Credit rating for SMEs is always a challenge compared to large companies that are well analysed. Big data for SMEs is increasingly available and can help to improve the accuracy of the liklihood of a company defaulting. Current classical machine learning models have improved accuracy over typical Altman Z-scores but are expected to become limited as data sizes increase and faster ratings are expected.
We show how Quantum Machine Learning (QML) models, similar to classical models but use quantum computers, can be used for analysing credit data for Singapore companies and also explore the effect of noise on QML models given that credit data is particularly noisy.

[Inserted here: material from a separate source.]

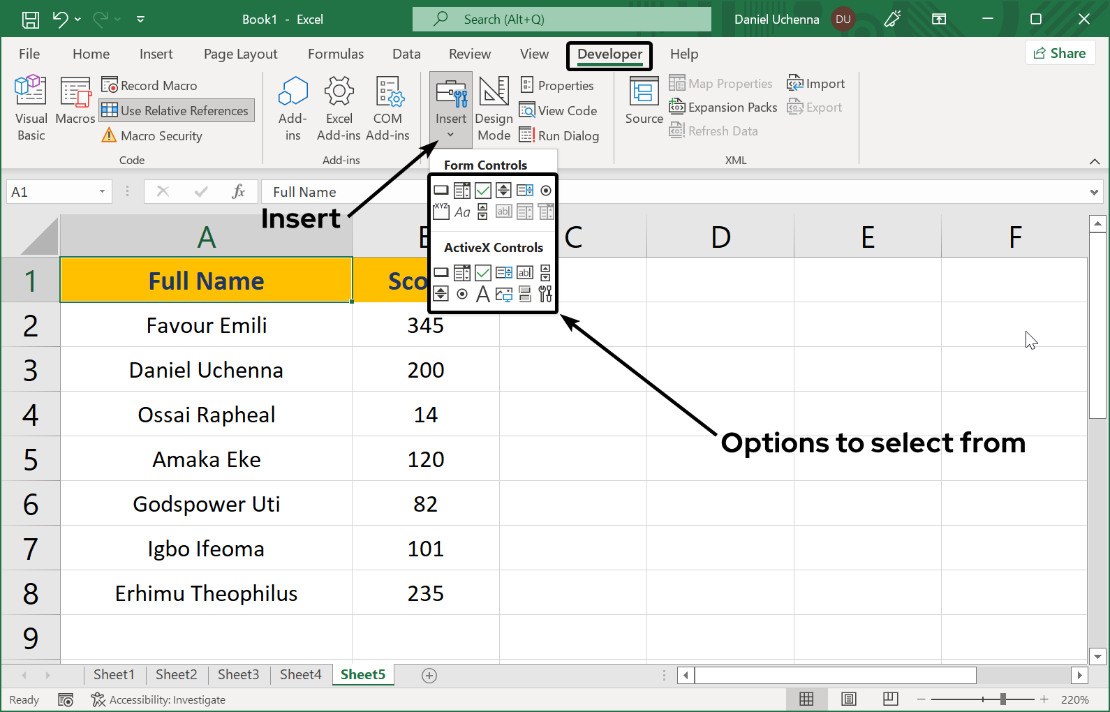Adjust the zoom slider handle

[1002, 699]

We have obtained two main preliminary results: A boost to learning metrics (such as ROC and f1) from quantum entanglement. An improved learning power for QML models as noise is increased in the dataset. The QML models can be extended for many datasets that are currently used in any industry and we would be interested to hear from anyone with unusual or noisy datasets or facing limitations with their classical machine learning.

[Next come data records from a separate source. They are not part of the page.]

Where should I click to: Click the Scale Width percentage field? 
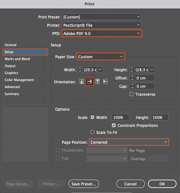(x=120, y=117)
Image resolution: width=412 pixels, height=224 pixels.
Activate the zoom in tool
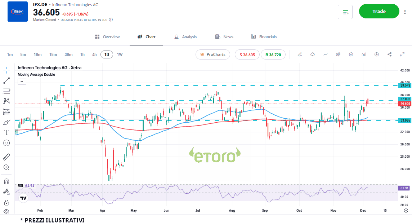point(6,167)
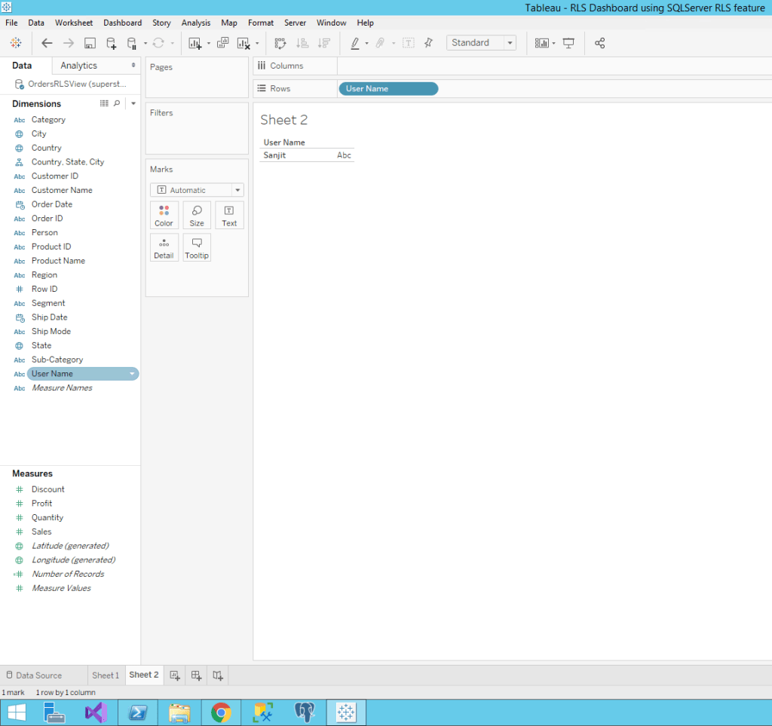This screenshot has height=726, width=772.
Task: Add a new worksheet tab icon
Action: point(175,675)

We apply Quantum Machine Learning (QML) to improve predictive models exploiting ”quantum advantage” for the common problem of the binary classification. The project is multidisciplinary in nature, strategically located at the junction of data science, classical machine learning, QML and quantum computing. QML is similar to classical machine learning but with the main difference that instead of classical neurons in layers, now we have qubits and quantum gates acting on qubits. Since we are dealing with a quantum system, one can harness the phenomena of quantum superposition and entanglement and use classical-quantum hybrid neural networks to achieve a boost in learning, i.e. a quantum advantage.The study uses credit scoring data for Singaporean companies where even a small improvement in a credit scoring model efficiency can translate to significantly lower rejections for good SMEs and a lower risk for those funding the loans. The metric used in assessing the advantage is the area under the receiver-operator curve (AUCROC).The innovative aspects of this technology centers around the use of quantum computers in machine learning algorithms. We are seeing the effects of quantum entanglement to improve learning metrics and reslience to noise in the data. Furthermore, as quantum hardware matures the size of data that can be processed increaes exponentially.

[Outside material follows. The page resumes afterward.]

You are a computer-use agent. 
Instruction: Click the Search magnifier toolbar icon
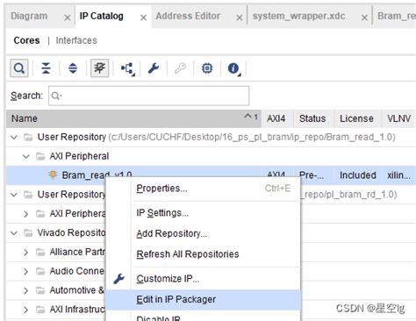(x=19, y=68)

The focus of this work is on the credit rating for SMEs in Singapore but it can also be used in any industry that is currently using classical machine learning models. A range of specific QML models can be developed for any datasets that are best served by QML. The global market for machine learning is projected to grow at a Compound Annual Growth Rate (CAGR) of 42.8% until 2024, it will worth $30.6B in four years. For financial services settings, QML offers enhanced power, flexibility and representational authenticity to achieve smart, nearly real-time solutions for complex optimization, stochastic modeling, and intelligent choice problems. Any indusrry that uses optimization, neural networks, Monte Carlo simulation, machine learning and AI approaches that leverage patterns that are hard for human analysts to identify.
The main opportunity QML offers is the potential to process large datasets in a shorter time than current classical machine learning. Improved reslience to noise in datasets Non-convex datasets that do not have a global minima. For credit markets this will give more SMEs better access to funding and lower risks for lenders, improving financial inclusion. The current state of quantum computing is still in its infancy and access is limited to real quantum computers being large and expensive to build and maintain. In the future it is expected that these costs will come down over the next few years. There may also be an environmental advatage as quantum computers are anticipated to use less resources than classical computers.